International Relations theory has a way of bringing out the passions in people. Roham, Sheena, Alex, Bryony, and the rest of my core seminar group had a particularly energetic discussion about liberal international relations theory today. The instructors were similarly engaged and, overall, it made for an interesting contrast with the relatively staid (though informative) character of our history seminar last term. These are the big questions that are coming up now. What is moral conduct for states? Does that question even mean anything? Can we build a better world and address the mistakes of the past? You cannot travel from across the world, at huge effort and expense, to study international relations, without caring deeply about these questions. To be in the position where people both have that level of interest and commitment and a high level of respect for one another is intellectually thrilling.
After a short nap to help combat electoral fatigue, I set about finishing my paper for Dr. Hurrell this afternoon. Now that Claire has taken a peek at the first draft, I should be able to hammer out a finalized version, with citations and all the rest, to be hand-delivered to Nuffield before my noon lecture tomorrow. Much as I would rather get to sleep, duty calls.
Of course, it wouldn’t be quite so late if I hadn’t spent at least an hour in Wellington Square introducing Claire to some of my favourite music. Of course, even the most basic of utilitarian calculations (probably the best I can manage) would demonstrate that the time was enormously better spent from a long-term perspective than devoting another hour to straightening out slightly kinked sentences or regenerating bodily tissues.
Seeing about 1000 visitors during the past 30 hours or so, on account of the election coverage that was here, has given me the slightest taste of mainstream blogging. While I don’t think I have the time, desire, or ability to write the kinds of blogs that tens of thousands of people stream through daily, I do like to write things of interest beyond the circle of my family and friends. Like privacy versus disclosure, it’s just one of those tensions that can’t be eliminated in this kind of writing.
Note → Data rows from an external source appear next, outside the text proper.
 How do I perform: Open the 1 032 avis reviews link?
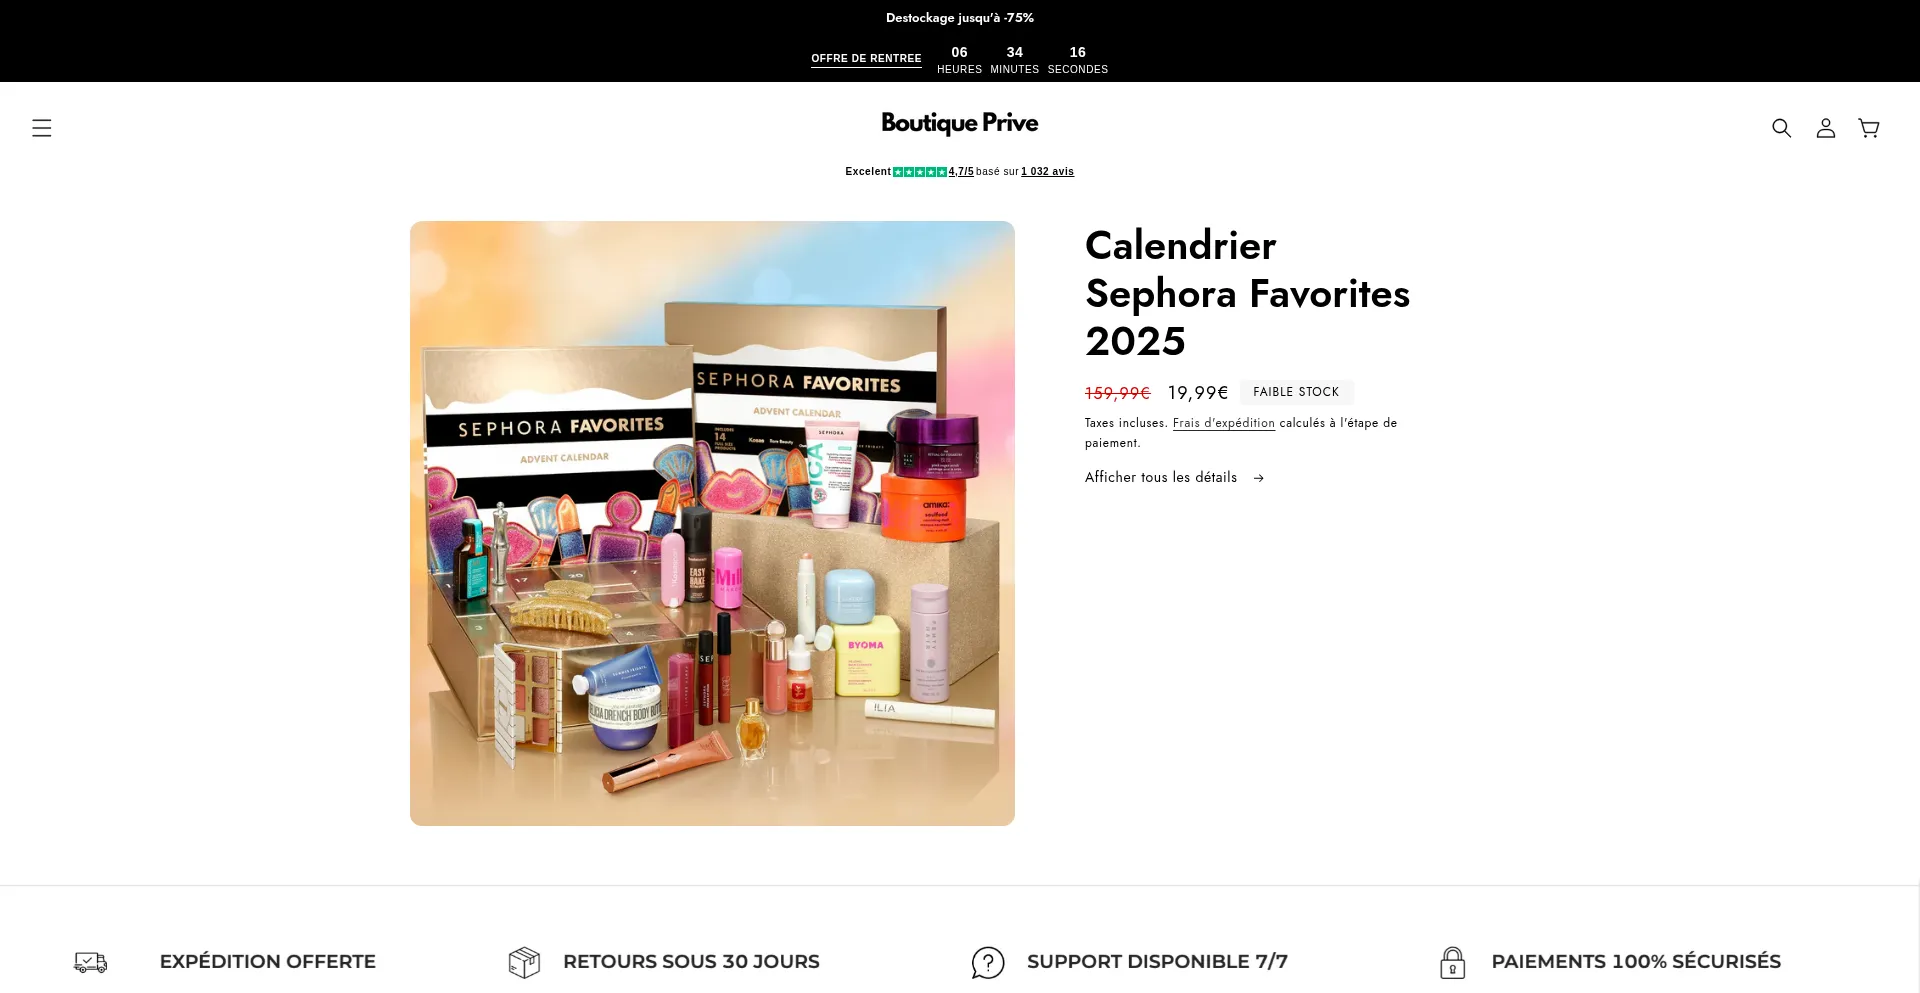pos(1047,172)
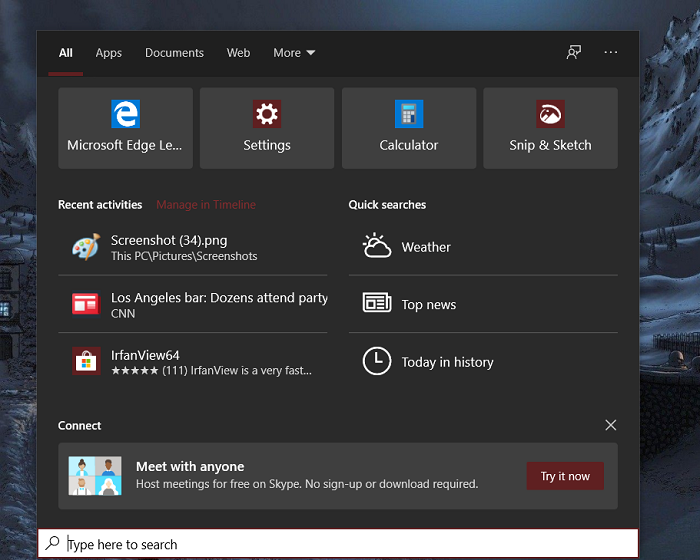Dismiss the Connect section with X
Viewport: 700px width, 560px height.
[x=611, y=425]

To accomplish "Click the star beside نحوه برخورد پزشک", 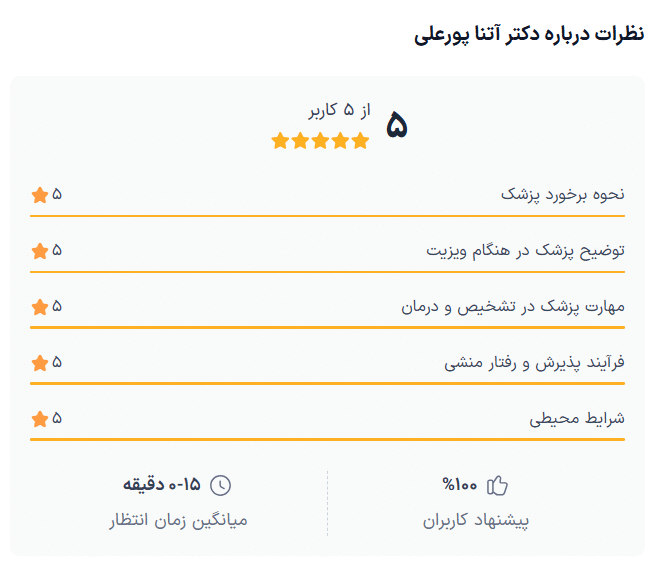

- Potentially useful fact of the day: All my photos are calibrated to look best at 1.8 Standard Gamma and the D65 white point: equivalent to midday sunlight. If you’re using an Apple LCD monitor, these are the default settings.
“I don’t think I have the time, desire, or ability to write the kinds of blogs that tens of thousands of people stream through daily,”
Time: probably not
Desire: who’s to say
Ability: You definitely have this, though it might be a waste.
“To be in the position where people both have that level of interest and commitment and a high level of respect for one another is intellectually thrilling.”
I am glad of that. All your whining about quantitative methods had me worried about the quality of the academic climate over there.
Nothing to do with anything… but this reminded me of our class with Danielson, and the hours spent reading Paradise Lost around Fairview kitchen tables and in snowy tents.
http://www.sinfest.net/d/20060124.html
Paradise Lost in Translation
A new ‘prose translation’ of Milton’s classic poem has been written by Prof Dennis Danielson in an effort to help make it available to a wider audience, if they find the original language too difficult. Apparently he wasn’t the first to think of it, but considers his a translation rather than a retelling, and it is printed as a dual edition / parallel text.